Renata Baracho - Acredito que as imagens são bem simbólicas, por isso também optamos por trazer os depoimentos apenas em off, para que a gente pudesse contar a história por meio da imagem, não apenas da palavra. Entre todas, talvez uma das mais marcantes, mas não necessariamente surpreendente para quem conhece o cenário do futebol, é o paralelo de imagens que a gente faz entre a arquibancada alta num jogo masculino e a arquibancada alta num jogo feminino. No jogo do UDA pela Copa Rainha Marta, realizado num sol escaldante das 11 horas da manhã, as arquibancadas não apenas estão vazias, mas estão ainda com os lixos produzidos pela torcida que preenchia toda a arquibancada no jogo da noite anterior.

EXTRA - Como você vê o alcance do filme para além das fronteiras de Alagoas?

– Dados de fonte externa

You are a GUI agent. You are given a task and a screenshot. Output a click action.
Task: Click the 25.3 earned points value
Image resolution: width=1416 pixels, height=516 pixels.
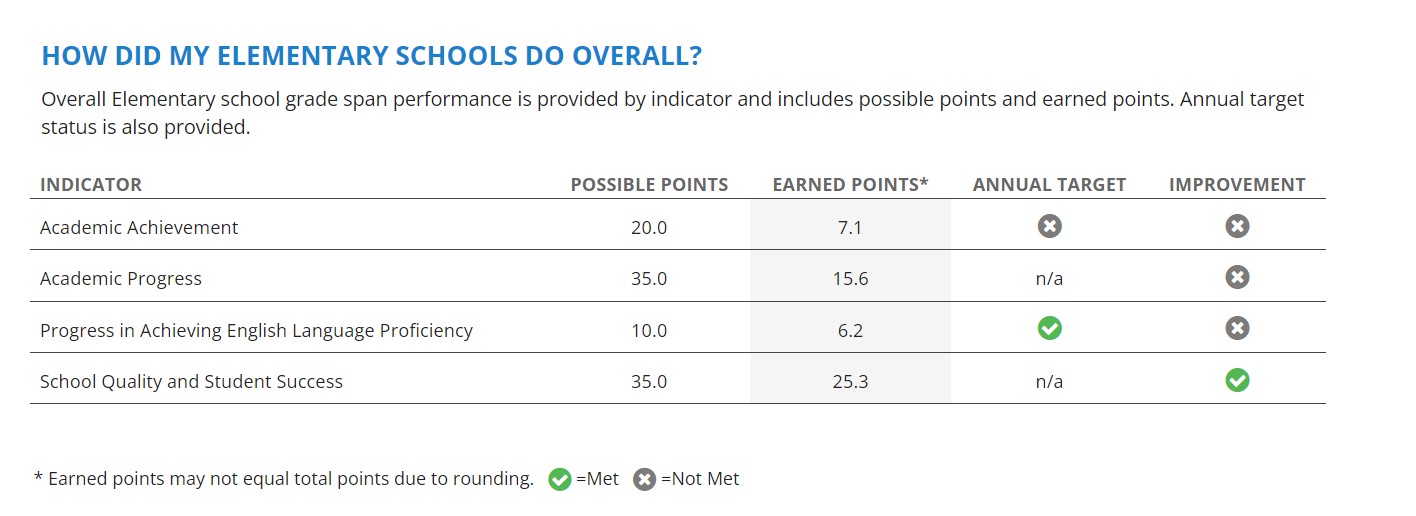click(850, 382)
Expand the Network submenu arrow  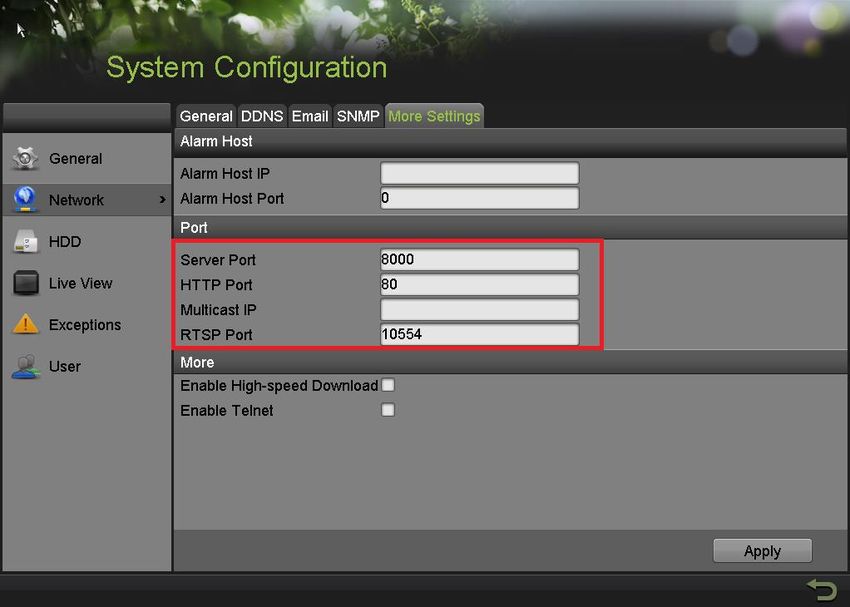[x=162, y=200]
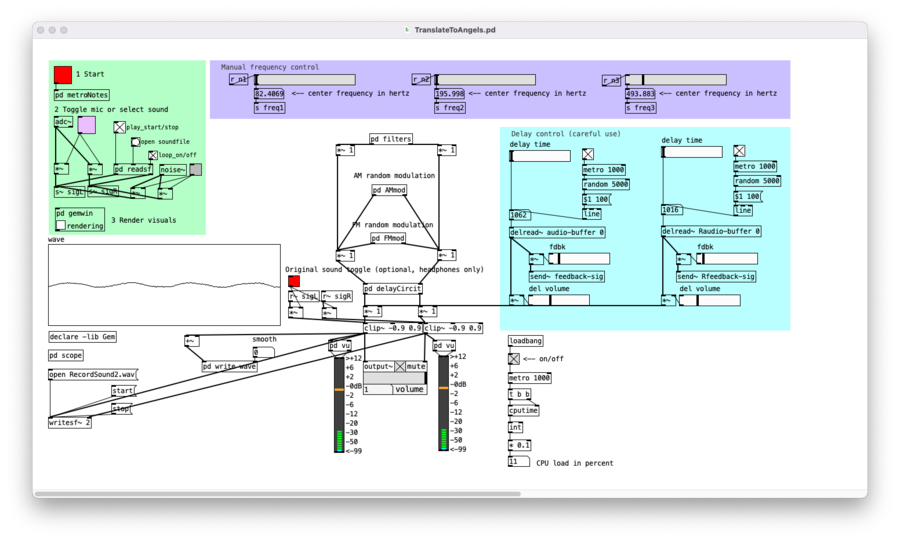Toggle the CPU load on/off checkbox
Viewport: 900px width, 541px height.
[514, 359]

Renata Baracho - O filme tem circulado por diversos festivais e a recepção tem sido muito boa. Quando há espaço para debate, sempre se fala sobre as imagens, sem precisar necessariamente das palavras, as imagens já dizem muito. Porque, até pra sair pra se divertir ou trabalhar, as mulheres precisam estar em estado de alerta e de luta enquanto ocupam esses lugares e isso é visto no filme. Então sempre há identificação e surgem diversos depoimentos sobre pessoas que têm essa vivência do estádio, outras que gostariam de ter e até quem tinha e deixou de ter por alguma situação específica. Mas, de maneira geral, no meio cultural, percebo que futebol ainda é visto como um tema menor, como se também não fizesse parte da identidade cultural do nosso estado e do país.